Wednesday, December 17, 2008

Powerful MySQL 5.1 - Cool is an understatement

MySQL 5.1 is here - as I was reading through MySQL's white paper on the new features, I occasionally thought, "yeah, that is cool." The most exciting things though were when I read about some features that made me get excited enough to want to blog about it. There are some totally powerful and powerfully cool features in 5.1

SQL Profiling

For example, the SQL Profiling Utility which lets you see exactly how much time the SQL server did doing what while it logged a profiling session. You can start and stop the session, then look back at each query that happened and then see in microsecond detail what things are taking a long time and which are taking... well, microseconds.
You'll be able to see in certain terms what things are taking a long time and what queries, indexes, or settings or hardware should be improved.

Replication

There are great replication features available that make it more reliable and able to ensure that the master and slave or a whole cluster are correctly in sync. Hurray for row-based replication!

Query Logs

The Slow Query Log and General Query Log are now logged as CSV files, which are accessible (along with any other CSV file) through the MySQL server, which makes it easy to see exactly which queries are taking the longest.

Process List

The show processlist command can now also be accessed through SQL (someone read my thoughts!) which means I can have one thread check whether another thread is currently running a query and how long it has been running, and how many other things are running and then the thread could decide whether it should go ahead or wait or abort. That would have been so hard before, and now it would be pretty simple.

CSV Storage Engine

The CSV Storage Engine gives us a whole new way to think about how to deal with CSV files. You can load any file instantly into MySQL and access it there as a normal table with SQL commands. I could have really used this 5 or 10 years ago, and all my manual work importing CSV files would have been handled in a fraction of the time. A ton of the work that we have to do with programming can now be done with SQL queries instead.

Event Scheduler

There is now an Event Scheduler which makes it easy to optimize tables or execute any other command and set them on a MySQL cron rather than have to depend
on (or remember to setup) Linux crons and their accompanying programs.

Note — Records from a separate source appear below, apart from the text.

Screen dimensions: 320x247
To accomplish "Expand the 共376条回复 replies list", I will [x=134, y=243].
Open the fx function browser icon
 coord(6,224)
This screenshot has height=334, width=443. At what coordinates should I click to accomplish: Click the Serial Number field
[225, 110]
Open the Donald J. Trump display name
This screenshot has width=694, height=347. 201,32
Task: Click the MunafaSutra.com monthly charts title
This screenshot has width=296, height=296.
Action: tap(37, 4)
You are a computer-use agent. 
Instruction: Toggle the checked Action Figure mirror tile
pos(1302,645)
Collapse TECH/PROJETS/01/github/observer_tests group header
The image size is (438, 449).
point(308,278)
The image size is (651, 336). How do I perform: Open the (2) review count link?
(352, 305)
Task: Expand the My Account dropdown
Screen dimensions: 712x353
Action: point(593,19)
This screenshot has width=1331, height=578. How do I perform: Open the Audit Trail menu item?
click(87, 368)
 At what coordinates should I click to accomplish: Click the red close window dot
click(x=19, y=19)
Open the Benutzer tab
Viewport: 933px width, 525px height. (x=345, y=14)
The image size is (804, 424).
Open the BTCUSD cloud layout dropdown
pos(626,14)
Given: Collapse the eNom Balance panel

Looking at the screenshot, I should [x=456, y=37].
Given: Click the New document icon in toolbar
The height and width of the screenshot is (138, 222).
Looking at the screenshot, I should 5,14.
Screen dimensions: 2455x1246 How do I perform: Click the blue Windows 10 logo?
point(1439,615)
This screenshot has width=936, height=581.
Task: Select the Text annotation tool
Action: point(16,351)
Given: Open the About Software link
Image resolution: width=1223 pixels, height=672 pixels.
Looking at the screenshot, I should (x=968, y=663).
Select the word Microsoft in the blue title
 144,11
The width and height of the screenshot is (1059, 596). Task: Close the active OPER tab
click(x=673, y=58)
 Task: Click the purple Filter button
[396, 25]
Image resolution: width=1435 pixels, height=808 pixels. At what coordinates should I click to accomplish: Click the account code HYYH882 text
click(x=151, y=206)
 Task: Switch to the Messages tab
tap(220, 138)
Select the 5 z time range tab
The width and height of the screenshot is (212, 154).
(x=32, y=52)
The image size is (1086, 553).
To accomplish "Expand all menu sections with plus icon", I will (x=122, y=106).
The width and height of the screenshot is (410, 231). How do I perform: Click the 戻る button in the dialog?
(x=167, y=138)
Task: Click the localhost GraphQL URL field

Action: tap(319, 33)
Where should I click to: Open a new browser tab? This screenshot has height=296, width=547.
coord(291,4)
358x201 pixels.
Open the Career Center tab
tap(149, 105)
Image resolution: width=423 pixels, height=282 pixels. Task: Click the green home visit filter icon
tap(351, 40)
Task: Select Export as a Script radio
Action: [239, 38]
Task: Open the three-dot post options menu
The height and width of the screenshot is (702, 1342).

Table and Index Partitions

There are awesome new indexing features - the coolest is the ability to create Table and Index Partitions. Now queries against sets of data only need to look for the data in a fraction of the table.
Say we have web logs that are being added to a database or click through tracking data. Over time it grows and grows until we have millions of records. In the past we'd have to delete data or else summarize it and archive it, at which point we don't actually have all the data available to us anymore, just the summary, or we don't have it at all. If we setup table partitions instead, we can migrate partitions off to other physical locations (meaning we could move a set of the table to another physical disk partition), and the table would just keep plugging along. Meanwhile, the queries that only care about the last week or month, or the last year, as well as the queries that only care about January 3 years ago don't have to look through huge indexes or scan the whole table, they just look in the partitions they need data from and use the indexes for those partitions. That is a huge, HUGE benefit. This is the kind of thing that makes a Google search engine run quickly.

Full-text search enhancements and Plug-ins!

There is enhanced full-text search capability, with even the option to build your own plug-ins.


I haven't read about new features this cool for a long time. It will mean a lot of people being able to use a lot of data more efficiently and more quickly than ever before.